▶ Work item
The answer is a number and only a number: how many lines of the data include the string "agent"?
**********
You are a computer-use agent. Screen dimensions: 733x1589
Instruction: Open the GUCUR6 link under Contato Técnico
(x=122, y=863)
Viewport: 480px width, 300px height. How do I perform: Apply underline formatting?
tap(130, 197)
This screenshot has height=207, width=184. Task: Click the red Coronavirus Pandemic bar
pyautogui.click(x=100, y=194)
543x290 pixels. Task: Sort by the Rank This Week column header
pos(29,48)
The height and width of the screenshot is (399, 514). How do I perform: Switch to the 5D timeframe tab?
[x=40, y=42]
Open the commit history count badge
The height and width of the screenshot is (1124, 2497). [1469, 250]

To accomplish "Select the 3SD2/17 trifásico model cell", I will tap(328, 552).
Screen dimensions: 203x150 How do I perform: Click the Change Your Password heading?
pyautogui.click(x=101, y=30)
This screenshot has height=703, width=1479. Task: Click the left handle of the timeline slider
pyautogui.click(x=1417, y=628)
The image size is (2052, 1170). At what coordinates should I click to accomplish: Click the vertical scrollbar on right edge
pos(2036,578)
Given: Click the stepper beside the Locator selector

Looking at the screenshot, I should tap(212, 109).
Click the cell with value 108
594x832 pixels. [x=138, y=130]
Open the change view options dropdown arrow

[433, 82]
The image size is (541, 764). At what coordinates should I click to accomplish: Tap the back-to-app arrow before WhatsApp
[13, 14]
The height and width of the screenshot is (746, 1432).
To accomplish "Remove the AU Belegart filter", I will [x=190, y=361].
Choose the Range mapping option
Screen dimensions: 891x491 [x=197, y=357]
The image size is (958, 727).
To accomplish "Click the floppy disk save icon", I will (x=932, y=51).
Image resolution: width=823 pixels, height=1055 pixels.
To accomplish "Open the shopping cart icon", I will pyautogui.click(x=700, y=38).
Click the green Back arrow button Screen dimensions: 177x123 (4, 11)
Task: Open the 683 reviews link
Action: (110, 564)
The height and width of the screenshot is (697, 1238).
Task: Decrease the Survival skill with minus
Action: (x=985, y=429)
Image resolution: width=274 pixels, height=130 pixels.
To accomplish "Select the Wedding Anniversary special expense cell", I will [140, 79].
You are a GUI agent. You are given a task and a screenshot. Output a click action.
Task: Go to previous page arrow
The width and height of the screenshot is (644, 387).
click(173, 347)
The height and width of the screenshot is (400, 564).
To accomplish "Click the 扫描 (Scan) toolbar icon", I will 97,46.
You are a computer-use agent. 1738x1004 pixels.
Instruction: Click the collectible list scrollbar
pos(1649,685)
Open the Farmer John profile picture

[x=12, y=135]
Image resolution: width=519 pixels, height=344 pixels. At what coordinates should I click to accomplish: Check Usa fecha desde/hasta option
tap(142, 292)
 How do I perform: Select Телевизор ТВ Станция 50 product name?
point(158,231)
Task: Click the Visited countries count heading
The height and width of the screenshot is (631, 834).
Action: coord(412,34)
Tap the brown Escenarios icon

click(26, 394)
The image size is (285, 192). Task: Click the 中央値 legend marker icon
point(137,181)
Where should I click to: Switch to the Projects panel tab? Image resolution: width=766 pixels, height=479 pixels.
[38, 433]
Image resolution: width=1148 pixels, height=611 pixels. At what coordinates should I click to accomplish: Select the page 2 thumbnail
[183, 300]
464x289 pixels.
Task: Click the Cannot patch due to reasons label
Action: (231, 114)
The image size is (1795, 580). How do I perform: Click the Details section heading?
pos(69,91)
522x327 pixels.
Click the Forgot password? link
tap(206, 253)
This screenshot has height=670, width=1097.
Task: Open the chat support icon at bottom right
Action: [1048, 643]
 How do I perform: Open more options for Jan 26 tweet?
**********
▶ Response
3